The truth was, nothing had changed in this respect. When still alive, most of these people wouldn't have noticed him, even though he would have stood in plain sight in their midst. It had not mattered, since the people important to him had known of his existence. And yet, he had cared for these people and their future, more than he had cared for himself. Still a breakable human, he had known about his weaknesses, and yet he had gone out and had given it his best.
He could still choose to be that man, even as a ghost. Or especially as a ghost. Where humans saw a clean-cut double homicide, he knew of the danger that was brewing in its wake. Should he waste the chance because of decisions in the past, he now wished he hadn't made that way? Should he waste it because he knew that he would fail alone?

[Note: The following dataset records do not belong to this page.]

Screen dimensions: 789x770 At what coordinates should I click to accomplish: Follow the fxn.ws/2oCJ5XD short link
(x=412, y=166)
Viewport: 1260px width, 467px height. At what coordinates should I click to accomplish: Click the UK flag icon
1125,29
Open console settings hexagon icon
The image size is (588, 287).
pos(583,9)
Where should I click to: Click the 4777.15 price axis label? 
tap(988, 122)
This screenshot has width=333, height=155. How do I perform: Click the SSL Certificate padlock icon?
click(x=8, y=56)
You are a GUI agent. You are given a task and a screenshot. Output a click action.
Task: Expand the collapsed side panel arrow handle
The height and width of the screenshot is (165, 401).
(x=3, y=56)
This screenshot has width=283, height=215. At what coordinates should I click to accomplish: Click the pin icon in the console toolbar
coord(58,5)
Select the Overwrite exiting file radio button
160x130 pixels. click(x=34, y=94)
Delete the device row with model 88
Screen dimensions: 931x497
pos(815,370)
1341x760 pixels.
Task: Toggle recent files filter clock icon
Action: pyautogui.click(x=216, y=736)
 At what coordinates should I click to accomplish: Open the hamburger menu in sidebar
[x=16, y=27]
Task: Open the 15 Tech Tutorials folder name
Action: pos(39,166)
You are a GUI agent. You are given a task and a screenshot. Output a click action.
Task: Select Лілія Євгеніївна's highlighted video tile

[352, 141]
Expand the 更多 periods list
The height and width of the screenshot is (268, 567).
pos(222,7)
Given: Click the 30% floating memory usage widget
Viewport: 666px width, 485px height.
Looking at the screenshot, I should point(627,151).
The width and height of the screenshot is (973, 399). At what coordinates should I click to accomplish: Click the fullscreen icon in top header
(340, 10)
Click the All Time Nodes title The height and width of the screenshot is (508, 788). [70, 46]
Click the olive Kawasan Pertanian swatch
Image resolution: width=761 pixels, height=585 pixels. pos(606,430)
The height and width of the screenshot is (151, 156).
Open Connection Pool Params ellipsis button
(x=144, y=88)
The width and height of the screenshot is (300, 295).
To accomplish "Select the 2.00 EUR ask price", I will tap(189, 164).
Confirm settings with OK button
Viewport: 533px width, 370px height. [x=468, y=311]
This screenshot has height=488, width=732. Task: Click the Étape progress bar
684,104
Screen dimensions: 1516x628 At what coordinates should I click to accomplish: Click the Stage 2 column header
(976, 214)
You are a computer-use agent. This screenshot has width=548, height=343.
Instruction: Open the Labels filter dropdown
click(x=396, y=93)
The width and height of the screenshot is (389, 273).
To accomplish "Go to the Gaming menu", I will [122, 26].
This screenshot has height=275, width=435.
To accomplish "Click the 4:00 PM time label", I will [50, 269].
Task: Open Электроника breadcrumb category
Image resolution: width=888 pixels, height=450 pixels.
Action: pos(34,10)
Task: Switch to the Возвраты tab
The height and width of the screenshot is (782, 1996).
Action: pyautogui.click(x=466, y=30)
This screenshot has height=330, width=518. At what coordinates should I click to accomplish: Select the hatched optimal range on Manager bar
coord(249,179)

Dying had changed one thing fundamentally. He had to learn again how to trust. Still alive, he had never thought much about his decisions where he put his trust. He hadn't been gullible, didn't trust everyone. Very few actually. But it had come natural to him, one look and he had known whether to trust or not.
It hadn't been until he was granted a peek into Perdita's head, who lacks the ability to read people, that he had understood that trust was a choice. And that this choice determined whether and how you participated in life.
Matis had come to admire Perdita's bravery to trust herself no matter how defective others told her she was or how defective she perceived herself. She knew she could mess up, always calculated with the possibility that she would. The burned child she was, she knew that the same was true for others. And yet, deaf to the world of nonverbal communication, the basis of human relations, she went out into the world and extended trust. Initially. Then, applying logic to her experiences, she had clear lines of what was acceptable, and what would revoke her trust.
What if Matis applied those standards to himself and to those he could choose from to group up with? He had a lot to repent for. Others had made mistakes. Most of the things that had piled up – and that accounted as facts, he knew as true – were forgivable. With some the evaluation was harder than with others. Matis would always forgive choices made from a place of love. A few things however, could never be justified in his opinion and their reasons made them character defining.
When he had worked all that out, the picture in his mind focused and with it his vision and sense for the world returned. He noticed an envelope in his hand of which he wasn't sure how long he had already held it. When he opened it, and pulled an invitation to a dinner from it that had been issued by his parents, his bracelets reacted with the gold of the initials. Threads crossed and created a web that sank into his skin. It was gone as soon as he took the paper in his other hand.
With a shrug, he tore the envelope in halves, pocketed the parts and moved to the stairs that would lead him down. On the way, he pulled his cellphone out. He knew what his next step had to be.